Jehovah's Witnesses denied registration in Nagorno-Karabakh
|Publisher||Radio Free Europe/Radio Liberty|
|Publication Date||3 August 2009|
|Cite as||Radio Free Europe/Radio Liberty, Jehovah's Witnesses denied registration in Nagorno-Karabakh, 3 August 2009, available at: http://www.refworld.org/docid/4a82b7262d.html [accessed 22 May 2013]|
|Disclaimer||This is not a UNHCR publication. UNHCR is not responsible for, nor does it necessarily endorse, its content. Any views expressed are solely those of the author or publisher and do not necessarily reflect those of UNHCR, the United Nations or its Member States.|
August 03, 2009
Authorities in the ethnic Armenian-controlled Nagorno-Karabakh region are refusing to allow Jehovah's Witnesses and another nontraditional religious group from legally operating in the self-proclaimed republic, RFE/RL's Armenian Service reports.

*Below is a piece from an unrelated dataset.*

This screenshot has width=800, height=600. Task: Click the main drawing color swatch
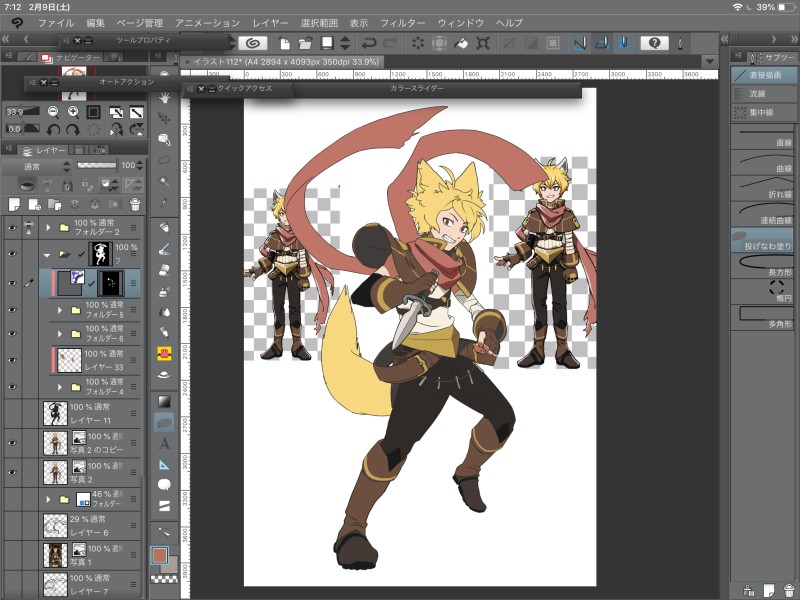[x=159, y=554]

A new law adopted by the Karabakh parliament obligated all religious denominations to reregister with a government department on religious affairs within a six-month period.
Department head Ashot Sargsian told RFE/RL on July 31 that Jehovah's Witnesses and another religious group, Rebirth of Fire, were effectively banned on the basis of a "negative expert conclusion" that cites proselytism and "methods of psychological influence" by those groups as being in violation of the law in Nagorno-Karabakh.
Artur Ispirian, a Yerevan-based lawyer for the Jehovah's Witnesses, dismissed the explanation, saying the Karabakh law does not define proselytism.
Levon Sardarian, a Fire of Rebirth leader, denounced the government claims as "unfounded" and "ludicrous."
Both Ispirian and Sardarian said they will challenge the decision in court. Sardarian told RFE/RL that "we will certainly continue to operate ... we are ready for any persecution."
All other religious organizations active in the region have been officially registered. Nagorno-Karabakh was captured from Azerbaijan by Armenian forces in a war that ended in 1994.